It was a trap. Once the gates closed behind Dawar, the attack intensified. For almost an hour, he said, they were pinned down. Police and Pakistan Army backup finally arrived but not before two of Dawar’s team had been shot and injured. The vehicle took more than 80 bullets, and the windows show just how accurate the attackers’ aim was: Either one of the shots to the windshield or passenger window would have struck and likely killed him if he hadn’t been protected by bulletproof glass.
The Jan. 3 attack on a popular, outspoken, liberal leader in one of the most vulnerable regions of a country fighting a growing insurgency by extremist militants hardly registered in Pakistan, where most believe the military attempted—and failed—to manipulate the Feb. 8 election in an effort to install Nawaz Sharif as prime minister for a fourth time and where media operate under tight government control.
The election wasn’t quite the foregone conclusion that had been expected, with candidates aligned with the jailed cricket star-turned-populist leader Imran Khan winning more votes than each of the major parties—the Pakistan Muslim League-Nawaz (PML-N) and the Pakistan Peoples Party—forcing them into a coalition to get the majority needed to form a government.

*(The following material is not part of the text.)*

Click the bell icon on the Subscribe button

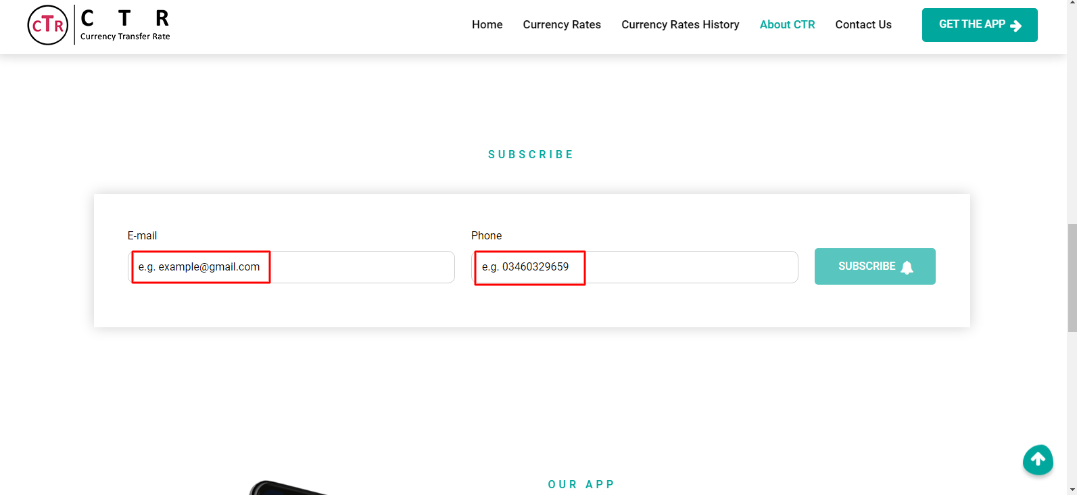[907, 267]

PML-N leader Nawaz Sharif nominated his brother, Shehbaz Sharif, to become prime minister and his daughter Maryam Nawaz as chief minister of Punjab province, ensuring the dynastic line continues.

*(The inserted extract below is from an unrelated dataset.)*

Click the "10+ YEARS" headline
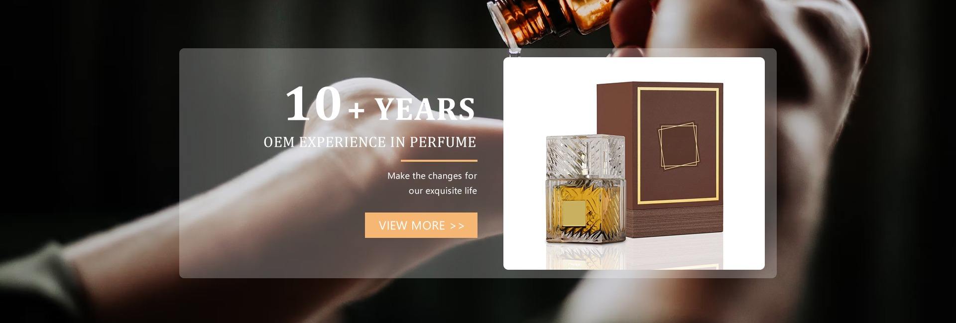Viewport: 956px width, 323px height. [x=380, y=105]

Candidates across the country, not only those loyal to Khan, alleged that the results had been rigged against them and in favor of military-backed candidates. Two days after the election, with his seat still undeclared amid growing concerns nationwide about vote rigging, Dawar and about a dozen of his supporters were injured when security forces opened fire on them as they gathered outside the official counting room.
At least three people died of their injuries; What Dawar had believed was an unassailable lead, according to polling by his secular National Democratic Movement party, had disappeared. In the count that was listed as final by Pakistan’s Election Commission, the seat went to Misbah Uddin of the Taliban-aligned Jamiat Ulama-e-Islam-Fazl party. Dawar is still recovering from a serious leg wound.

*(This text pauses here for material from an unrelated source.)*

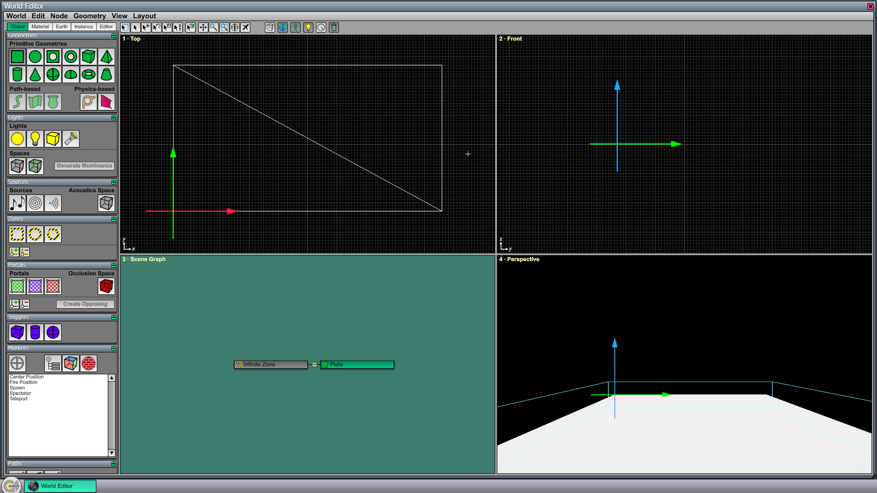Choose the yellow light bulb point light
The width and height of the screenshot is (877, 493).
point(35,139)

Dawar’s hometown is, once again, the battleground of what he calls “Project Taliban”—a war against the Pakistani state.
The Taliban’s transnational ambitions are threatening security beyond the borders of Afghanistan, and nowhere is this more evident than in Pakistan’s northwest, where the militant presence has been growing since the terrorist-led group came back to power in August 2021. Attacks on civilians, soldiers, and police have soared. The region bristles with checkpoints and hilltop outposts and is heavily patrolled on the ground and in the air by the Pakistan Army and armed border police. That’s during daylight hours, Dawar told Foreign Policy. Once night falls, it’s a different story.
“The Army checkposts you will only see during the daytime. Before sunset, they go to their barracks, and the people of Waziristan are at the disposal of the militants. Everyone has to secure himself or herself for their own protection,” he said. “It is militarized, and I believe it is a continuation of a proxy war that was started long ago. ‘Project Taliban’ is still continuing.”
The roots of militancy and terrorism in Waziristan go back to colonial times, when the mostly Pashtun people here were characterized as fearless fighters and pressed into service for the British. The stereotype stuck; the region became a center of recruitment and training for young men to fight the Soviets after Moscow’s 1979 invasion of Afghanistan.
After the United States led an invasion of Afghanistan in 2001 in retaliation for the 9/11 attacks, leaders of the Taliban and al Qaeda moved over the border and for the following 20 years enjoyed the protection of the Pakistani military’s intelligence wing, the Inter-Services Intelligence (ISI) agency.
The ISI wanted a tame Taliban-led Afghanistan to thwart the ambitions of archrival India to become the dominant regional power. The Taliban had different ideas. The group’s return to power has inspired affiliated and like-minded groups worldwide, as the extremist regime provides safe haven for dozens of militant groups, according to the U.N. Security Council. They now openly use Afghanistan as a base to train fighters seeking to overthrow governments from China and Tajikistan to Iran and Israel. Among them is Tehrik-i-Taliban Pakistan (TTP), which, Afrasiab Khattak, a former Pakistani lawmaker and now a political analyst, said, is “just Taliban, there is no difference.”
Earlier this month, the Taliban reiterated the group’s stance on the international border between Afghanistan and Pakistan when the acting foreign minister, Sher Mohammad Abbas Stanikzai, said the government doesn’t recognize the Durand Line that has delineated the two countries since 1893. The line runs through the tribal regions, dividing ethnic Pashtun and Baloch tribespeople. Recent bilateral tensions have often focused on the border, with tit-for-tat closures impacting cross-border trade.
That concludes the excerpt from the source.